Pre-processing Electronic Health Records for Asthma Cohort Analysis with R

Electronic health record (EHR) data has emerged as a critical tool for conducting large-scale biomedical research. However, the complexity, inconsistencies, and potential inaccuracies within EHR data pose significant challenges for researchers. Kimberly Lactaoen, a staff scientist at the University of Pennsylvania, sheds light on these challenges and offers solutions through her presentation at R/Medicine 2025. By utilizing the tidyverse suite in R, she demonstrates how to transform perplexing EHR data into analysis-ready datasets, focusing on an asthma cohort study.

Understanding the Intricacies of EHR Data

EHR data encompasses vast amounts of patient information, providing a realistic representation of patient populations. Despite its potential, EHR data is riddled with complexities, including inconsistent data entries, diverse formats, and missing values, which can misrepresent a patient’s true health status. Lactaoen’s presentation focuses on the importance of understanding how this data is collected to streamline exploratory analyses and reduce scripting stages.
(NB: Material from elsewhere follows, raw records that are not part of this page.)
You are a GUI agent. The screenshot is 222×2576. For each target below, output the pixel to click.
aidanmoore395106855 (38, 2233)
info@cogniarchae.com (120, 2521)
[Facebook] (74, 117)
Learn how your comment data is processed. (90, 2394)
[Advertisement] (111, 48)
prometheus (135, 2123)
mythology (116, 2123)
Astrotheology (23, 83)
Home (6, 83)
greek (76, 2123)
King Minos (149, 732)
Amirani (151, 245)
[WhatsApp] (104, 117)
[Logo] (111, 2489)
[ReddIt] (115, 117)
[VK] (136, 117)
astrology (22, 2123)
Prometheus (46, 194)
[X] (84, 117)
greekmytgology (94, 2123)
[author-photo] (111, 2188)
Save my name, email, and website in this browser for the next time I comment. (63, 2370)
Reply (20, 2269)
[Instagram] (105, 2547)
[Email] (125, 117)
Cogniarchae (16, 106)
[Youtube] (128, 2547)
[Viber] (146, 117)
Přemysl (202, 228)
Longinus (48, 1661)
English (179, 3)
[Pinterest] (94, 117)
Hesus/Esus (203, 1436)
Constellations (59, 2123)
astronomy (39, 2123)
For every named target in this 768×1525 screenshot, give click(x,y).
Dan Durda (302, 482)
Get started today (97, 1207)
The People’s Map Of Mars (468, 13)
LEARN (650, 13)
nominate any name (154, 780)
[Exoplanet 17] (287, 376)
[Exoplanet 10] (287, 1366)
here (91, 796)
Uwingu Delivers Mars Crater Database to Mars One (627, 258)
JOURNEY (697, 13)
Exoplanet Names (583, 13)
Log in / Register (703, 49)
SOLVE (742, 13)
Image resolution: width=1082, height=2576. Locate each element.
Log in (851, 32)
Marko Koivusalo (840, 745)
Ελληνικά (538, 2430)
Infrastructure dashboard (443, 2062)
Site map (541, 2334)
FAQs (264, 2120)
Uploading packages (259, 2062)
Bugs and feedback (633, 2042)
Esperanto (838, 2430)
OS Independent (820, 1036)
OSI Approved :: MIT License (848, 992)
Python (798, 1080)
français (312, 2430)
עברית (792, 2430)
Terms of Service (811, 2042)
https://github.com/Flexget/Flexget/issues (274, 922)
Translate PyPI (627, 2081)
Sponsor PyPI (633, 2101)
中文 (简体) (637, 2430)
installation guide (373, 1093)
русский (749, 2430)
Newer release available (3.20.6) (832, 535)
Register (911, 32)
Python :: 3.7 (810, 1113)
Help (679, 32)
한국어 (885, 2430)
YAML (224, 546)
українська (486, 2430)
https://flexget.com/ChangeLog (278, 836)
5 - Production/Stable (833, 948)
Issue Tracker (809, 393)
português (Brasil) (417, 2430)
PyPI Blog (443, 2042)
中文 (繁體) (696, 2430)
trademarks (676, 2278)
Key Challenges in EHR Data Cleaning

Encounter-Level vs. Patient-Level Data: One of the initial hurdles is discerning between encounter-level and patient-level data. For instance, demographic details like sex, race, and ethnicity remain constant across encounters, while variables like insurance and BMI may vary. Lactaoen highlights the significance of understanding data collection methods to efficiently script for the most recent demographic entries using functions such as as_date() from the lubridate package.
Conflicting Patient Information: EHR datasets often contain conflicting information, especially in demographic variables like race and ethnicity. Lactaoen’s approach involved using the case_when() function from dplyr to resolve conflicts, ensuring consistent and distinct race and ethnicity variables.
Inconsistent Diagnostic Codes: Diagnostic code descriptions can vary, complicating the grouping of patients based on diagnoses. Lactaoen addresses this by joining diagnostic codes with descriptions from the Center for Medicare and Medicaid Services using left_join(), ensuring consistency across datasets.
Medication Relevance for Asthma Treatment: Selecting relevant medications for asthma treatment from EHR data is another challenge. Lactaoen’s team collaborated with asthma specialists to filter relevant medications, leveraging Excel and the map_dfr() function from the purrr package to compile a comprehensive list for analysis.
Laboratory Test Result Variability: Laboratory test results, such as eosinophil data, often feature varying units of measurement. Lactaoen utilized the case_when() function to standardize these units, though issues like missing unit information remain a work in progress.

Strategies for Effective EHR Data Pre-processing

Lactaoen’s presentation offers several strategies for overcoming these challenges:

Understand Data Collection: Familiarizing oneself with the data collection process is crucial for reducing exploratory analysis and scripting efforts.
Identify and Resolve Conflicts: Be vigilant about conflicting information, which may not accurately reflect a patient’s health status.
Collaborate with Domain Experts: Engaging with specialists, such as asthma experts, ensures that the data used is relevant and accurate for the study.
Simplify and Standardize Data: Wherever possible, simplify data entries and standardize units to facilitate easier analysis.

Conclusion

Lactaoen’s insights into EHR data pre-processing underscore the importance of meticulous data cleaning and transformation. By leveraging R’s tidyverse suite, researchers can effectively prepare EHR data for analysis, paving the way for impactful biomedical research. Her emphasis on understanding data collection, resolving conflicts, collaborating with experts, and standardizing data provides a robust framework for researchers embarking on EHR-based studies.